Ашенбаху, разумеется, совершенно чужда романтическая идея о том, что художники черпают силы, необходимые для творчества, в собственном душевном недуге. Тем более, он против того, чтобы считать недугом гениальность. Отвергает он и ницшеанскую трактовку гения, как субъекта, стоящего “по ту сторону добра и зла”. Его осторожное кредо в другом: художник, поклоняясь красоте, должен, по возможности, довольствоваться гармонией платонического общения, избегая телесного контакта. Как уже знает читатель, такое самоограничение, перещеголявшее скромные ограничительные пожелания Платона, привело к краху Мориса в одноимённом романе Форстера. В глазах Висконти, Ашенбах, уклоняясь от своей любви, предаёт и Тадзио, и себя самого.
И всё же, Ашенбах, вопреки своим страхам и теоретическим выкладкам, предпринимает шаг, который можно истолковать как попытку сблизиться с Тадзио. Сомнительное “омоложение” с помощью красок и грима делает очевидным и для композитора, и для зрителей, что избранная им роль “зеркала”, молчаливо любующегося юной красотой, не слишком-то его прельщает. Но внешнее преображение ничего не изменило в его отношениях с Тадзио, тем более что наружность и возраст его избранника и без того вполне устраивали юношу. И когда, подгоняемый окликами гувернантки, Прекрасный Принц в очередной раз оставил своего “помолодевшего” и посвежевшего, но по-прежнему нерешительного поклонника, тот сел прямо в лужу дезинфицирующей жидкости и разразился неудержимым смехом над самим собой. То был горький и безнадёжный смех обманутого человека.
Ночью Ашенбаху приснился совсем иной, чем в новелле, но ещё более безысходный сон. Он только что закончил дирижировать, исполняя собственную симфонию. Шикарная публика, находящаяся в концертном зале, разразилась свистом, шиканьем, глумливыми выкриками. Ашенбах с женой (во сне она оставалась по-прежнему молодой) и Альфредом закрылись от толпы, ломившейся в их комнату.
“– Альфред! Отгони их прочь! – со страхом умоляет друга композитор.– Чего им не хватает?
– Красоты, абсолютной строгости, чистоты форм, совершенства, абстрагирования чувств! Всё это ушло. Не осталось ничего, ничего! Твоя музыка мертворождённая и ты разоблачён!
– Альфред, не отдавай меня им!
– Я отдам тебя им! Они тебя будут судить! И приговорят!

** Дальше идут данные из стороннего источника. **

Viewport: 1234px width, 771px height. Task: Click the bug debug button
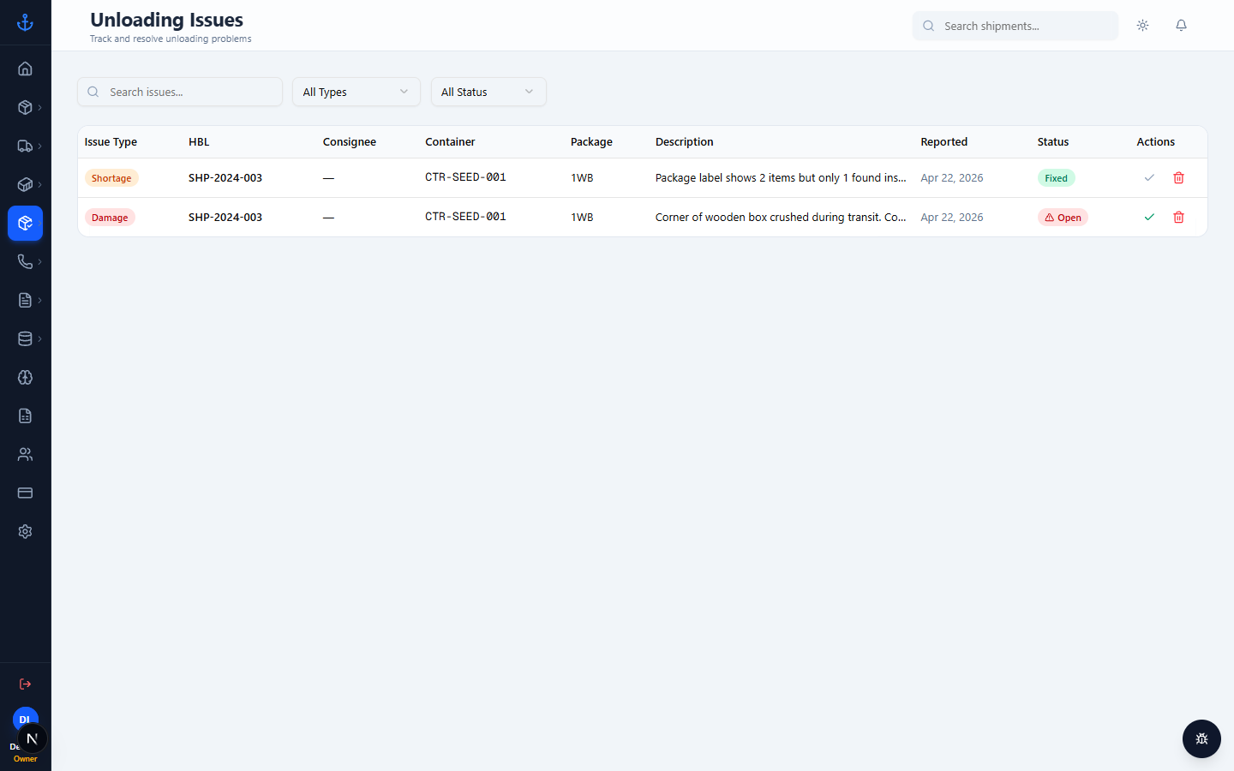pyautogui.click(x=1201, y=738)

– Нет! Нет! Нет!” – с этим душераздирающим криком Ашенбах проснулся, и, утирая холодный пот со лба, горько произнёс обращённую к самому себе фразу о том, что теперь ему не остаётся ничего иного, как умереть: “Мудрость, истина, человеческое достоинство – всё кончилось! Нет ни одной причины, по которой ты не можешь не отправиться в могилу вместе с твоей музыкой. Ты достиг идеального равновесия: человек и художник слились воедино; они вместе коснулись дна”.
В новелле Томаса Манна этих слов нет, но без сомнения, именно к такому выводу писатель подталкивал своих читателей.

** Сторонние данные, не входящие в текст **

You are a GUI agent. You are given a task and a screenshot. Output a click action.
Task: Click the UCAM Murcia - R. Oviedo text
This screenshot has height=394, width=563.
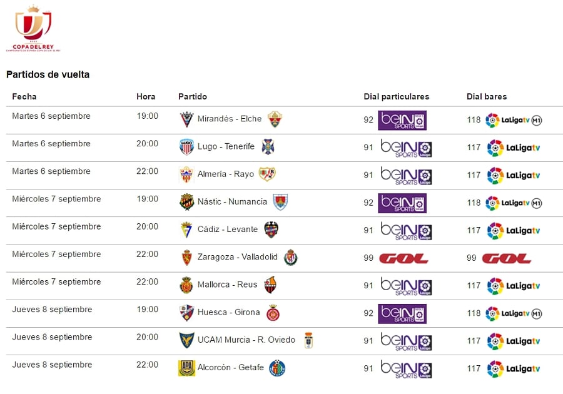click(246, 340)
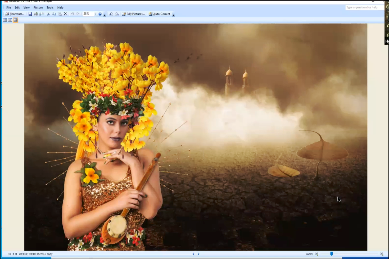The height and width of the screenshot is (259, 389).
Task: Click the zoom slider handle
Action: pos(332,254)
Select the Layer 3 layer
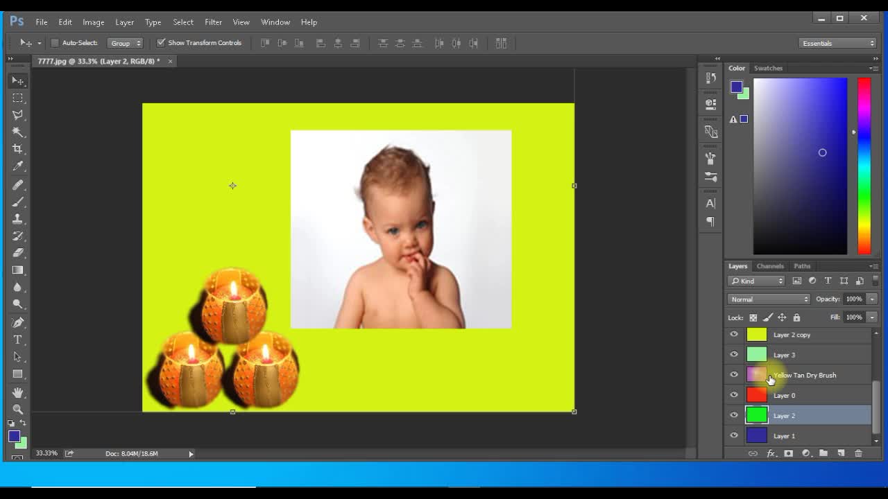This screenshot has height=499, width=888. (x=784, y=355)
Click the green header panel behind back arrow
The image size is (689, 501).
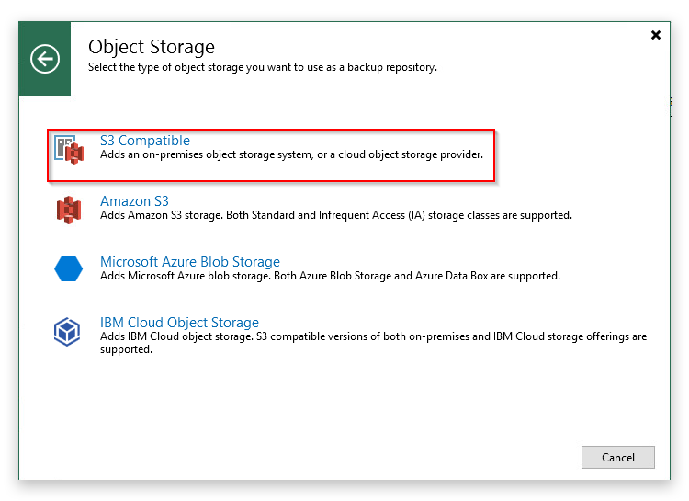tap(45, 58)
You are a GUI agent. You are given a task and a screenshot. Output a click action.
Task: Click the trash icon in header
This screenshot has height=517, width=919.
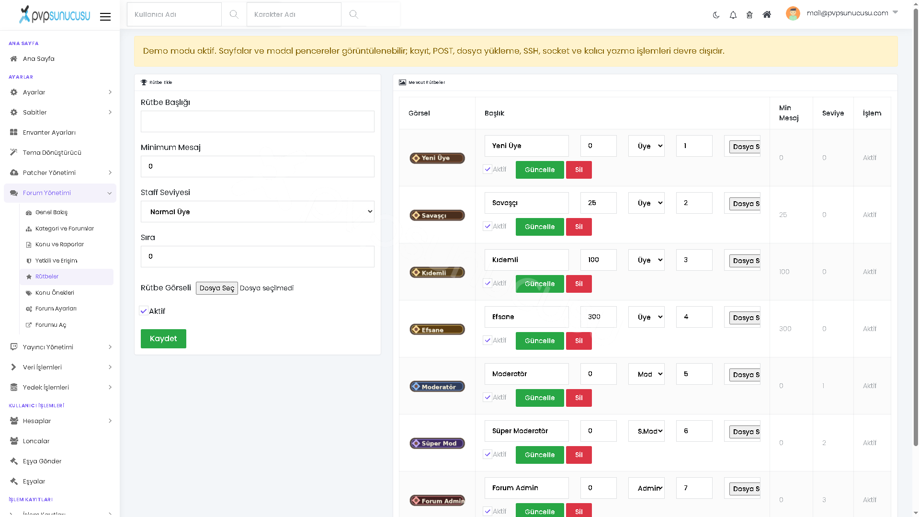coord(749,15)
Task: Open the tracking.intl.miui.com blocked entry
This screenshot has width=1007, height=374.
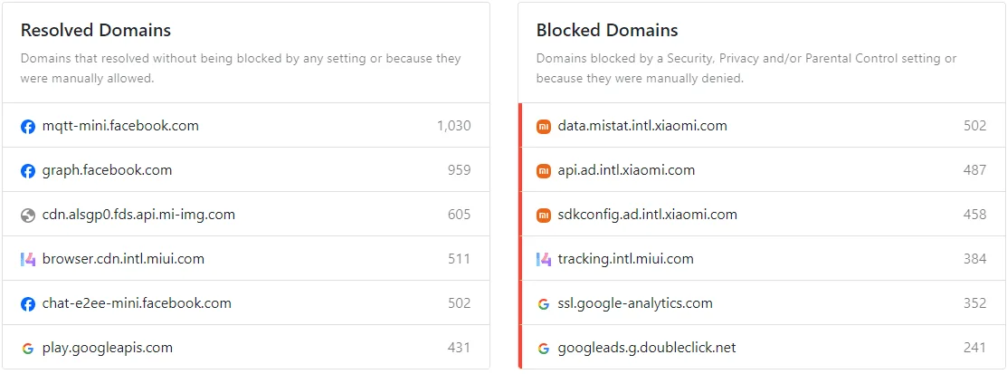Action: 762,259
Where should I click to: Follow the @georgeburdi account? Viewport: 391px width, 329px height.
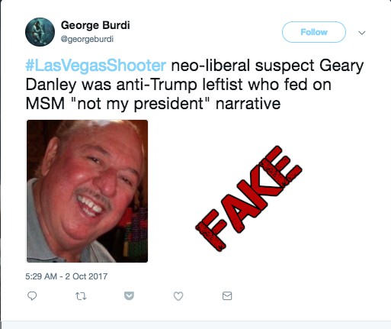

Что означает этот тягостный и горький сон? Зритель готов счесть его суровым приговором, который Висконти вынес своему герою. Он отличается от обвинений, выдвинутых Манном. Если писатель, явно сочувствуя Ашенбаху, всё же считает его связь с Тадзио аморальной и непозволительной, то режиссёр придерживается позиции прямо противоположной. Ашенбах, по его мнению, повинен в трусости; он предал Тадзио, любовь, красоту, искусство и, тем самым, как музыкант обрёк себя на гибель. Но это жёсткое обвинение в тот же миг теряет силу в свете нового неожиданного и горестного признания Ашенбаха, обращённого к самому себе: “Ты никогда не обладал целомудрием. Целомудрие – дар чистоты, а не немощной старости. На всём свете нет непристойности, столь же непристойной, как старость!”.
Зритель получает дополнительный ключ к разгадке странного поведения и беды несчастного музыканта. Трагедия Ашенбаха состоит, по фильму, в том, что он, влюблённый в красоту, не может овладеть ею в силу собственной сексуальной беспомощности. Страдания музыканта тем более беспросветны, поскольку он ошибочно счёл, что стал несостоятельным и в плане творчества (отсюда ужасное сновидение о провале его симфонии).

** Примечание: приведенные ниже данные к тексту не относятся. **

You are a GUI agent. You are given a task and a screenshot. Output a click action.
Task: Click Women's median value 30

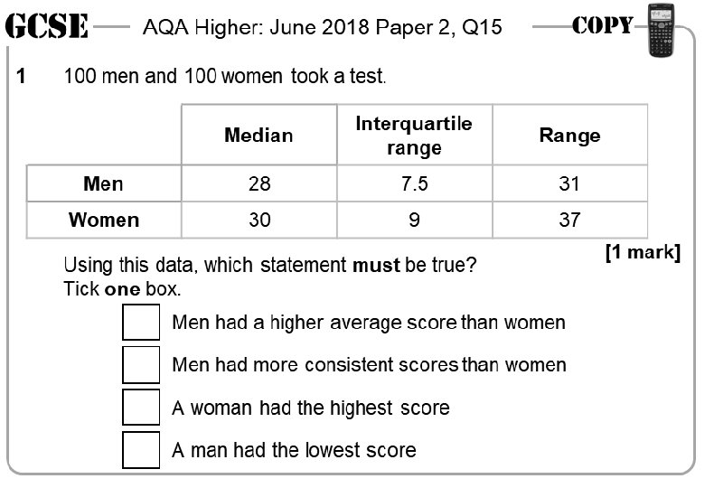[x=259, y=220]
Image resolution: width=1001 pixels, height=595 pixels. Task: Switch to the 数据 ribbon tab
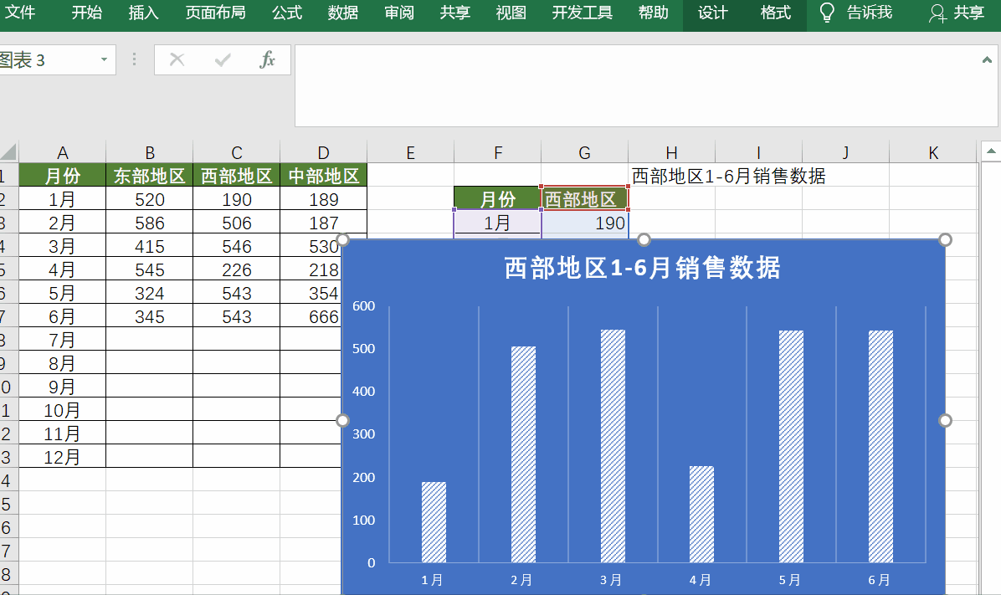pyautogui.click(x=342, y=13)
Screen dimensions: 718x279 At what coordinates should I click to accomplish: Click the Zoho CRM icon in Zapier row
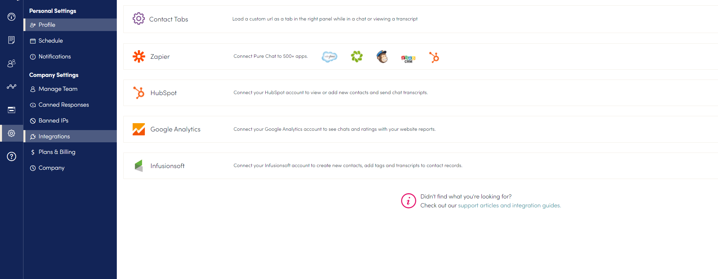(408, 59)

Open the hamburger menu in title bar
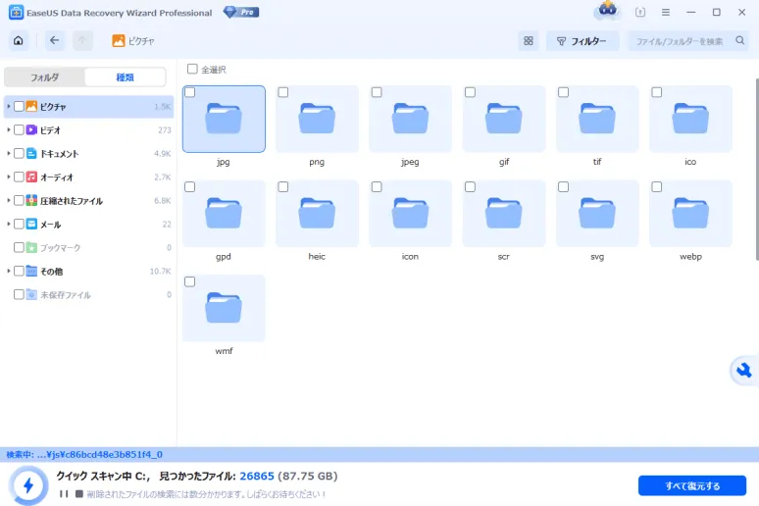click(x=666, y=13)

В таком неожиданном сюжетном повороте фильма угадывается болевая точка самого Висконти. Он наделил своего пятидесятилетнего героя тревогами, присущими собственным шестидесяти четырём годам, к тому же преувеличив их беспросветность. Таково одно из самых существенных и спорных расхождений фильма с новеллой.
Как уже говорилось, Манну в момент написания “Смерти в Венеции” было всего тридцать пять лет. Состарив своего двойника на пятнадцать лет, автор вовсе не собирался награждать своё “второе я” преждевременной сексуальной инволюцией. Это ему и в голову не приходило. Позорным и неестественным ему казалась вовсе не то, что “старик” (таким в те годы ему виделся пятидесятилетний мужчина) может утратить способность к половой жизни, а, напротив, что он вопреки своему возрастному статусу готов пойти на поводу у эротического желания, подражая молодым. Это казалось тогда писателю аморальным, нелепым, уродливым. Именно таким изображён фат на корабле, причём Манн наивно и преувеличенно ужасается желанию “старика” казаться молодым, его“не по праву щегольскому пёстрому платью” и “незаконному” пребыванию в компании парней.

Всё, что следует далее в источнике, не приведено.